La France était restée dans le bon sens jusqu’à la malheureuse loi Perben du 9 mars 2004. Une loi qui a été une grande étape dans la logique sécuritaire, pour ne pas laisser le sujet au FN… On voit le résultat… Désormais, le douteux article 434-27 vous oblige à vous surveiller vous-même, en punissant l’évasion simple, c’est-à-dire commise sans violence, effraction ou corruption. Donc, vous êtes en prison, et la porte est ouverte : vous devez rester dans la cour, et ne pas mettre un pied dehors ! Plus besoin de surveillance : dans ce brave pays il faut savoir renoncer à la liberté.

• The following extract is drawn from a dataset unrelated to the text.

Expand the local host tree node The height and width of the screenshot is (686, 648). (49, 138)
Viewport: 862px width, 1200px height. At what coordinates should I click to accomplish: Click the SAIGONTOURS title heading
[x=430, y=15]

Brrr… La loi remplace la liberté par l’obéissance. Oh la tronche de la nouvelle devise : « Obéissance, égalité, fraternité ».

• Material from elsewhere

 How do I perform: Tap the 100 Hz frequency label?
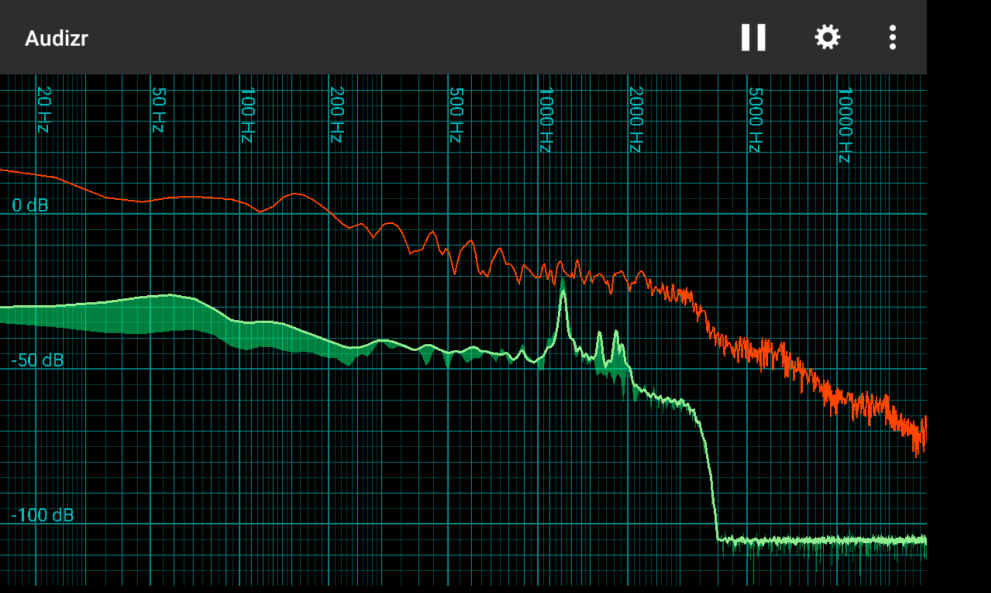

Une loi d’ailleurs parfaitement idiote : imaginez-vous un détenu ayant une occasion de se faire la belle, sans s’en prendre à rien ni à personne, et qui refuserait au prétexte du scabreux 434-27…

Comme souvent, nos amis belges savent nous rappeler ce qu’est la bonne civilisation. Le droit pénal belge ne sanctionne pas pénalement l’évasion simple. Ce qui revient à dire, que par fidélité au droit naturel, l’évasion est un droit, dès lors qu’il n’est commis aucun délit – destruction, violence, vol – pour atteindre ce but si noble qu’est la liberté.

Il faut donc souhaiter que nous revenions à notre tradition de liberté, en déjugeant les lois de contrôle social. La Cour de cassation se fera un plaisir de retrouver son excellente jurisprudence (5 mai 1998, n° 97-85271) : « Attendu qu’aucun acte de violence n’est établi à la charge du prévenu, lequel n’a fait que profiter, après être sorti du fourgon cellulaire, d’un moment d’inattention du seul policier chargé de sa garde, qui avait lâché ses menottes ; que l’intéressé a réussi à s’enfuir en passant par la grille d’enceinte du tribunal, alors ouverte, sans commettre aucun acte d’effraction ; qu’il en résulte que son évasion est le résultat d’une simple ruse, exclusive du délit. »

Cette loi me parait tellement contraire à ce substantiel principe de liberté qu’une petite QPC serait à coup sûr bienvenue...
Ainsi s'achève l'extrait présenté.